Say those contributions that money doubled every 10 years in your retirement account. In the first 10 years, $5,000 in contributions doubled to $10,000. That $10,000, plus the second 10-year contributions of $5,000, doubled becomes $30,000. That $30,000, plus $5,000 in contributions, doubles to $70,000. That’s not much for a retirement nest egg, but you augmented your nest egg by that amount, just by skipping the daily cup of coffee on the way to work.
Remember, your grandparents made a pot of coffee at home before work, and put it into a Thermos that kept it hot all day. You could buy your own bags of whatever coffee you like, and try putting it into a Thermos. Sure, it’s a pain in the neck to carry a Thermos, and your friends may laugh, but you may have the last laugh at retirement.
Finally, your free time. We all love free time to watch TV, play sports, enjoy our families etc. But what if you took some of that free time to work on your fortune? Retirement would not only not be an issue, you might even be able to retire VERY YOUNG! There are many ways to leverage your time into activities that could produce a lifetime, residual income. To check out one of the best ways, visit www.bign.com/pbilodeau. It’s thinking outside the box, but if you are still young, and fretting about retirement, you have to think of alternatives you’d never thought of before.
It used to be risky to start a business. But today, starting a business appears less risky than trying to keep a good job for 30 or 40 years.

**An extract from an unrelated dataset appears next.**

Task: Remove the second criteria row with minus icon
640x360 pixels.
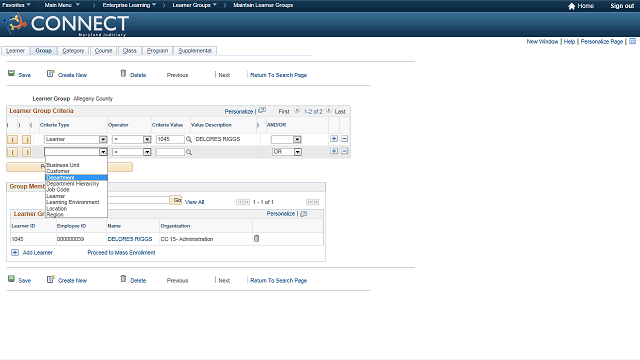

If you can keep your regular job for as long as you can, and start a business on the side, you may have the best of all worlds.
This is not your grandfather’s, or your father’s, job market. Like the gadgets we like, jobs change. Companies are finding ways to hire fewer people, no matter the skill level. Pensions are changing. The defined-benefit pensions, paid for entirely by the employer, are disappearing quickly. Employees have to contribute toward their own retirement.
If you are between 35 and 44 years old, you have time. Little changes in how you live and work could make the difference in when and how you retire. Let your friends laugh at you. Retirement planning is no laughing matter. For if you do what you can for you, you’ll have the last laugh.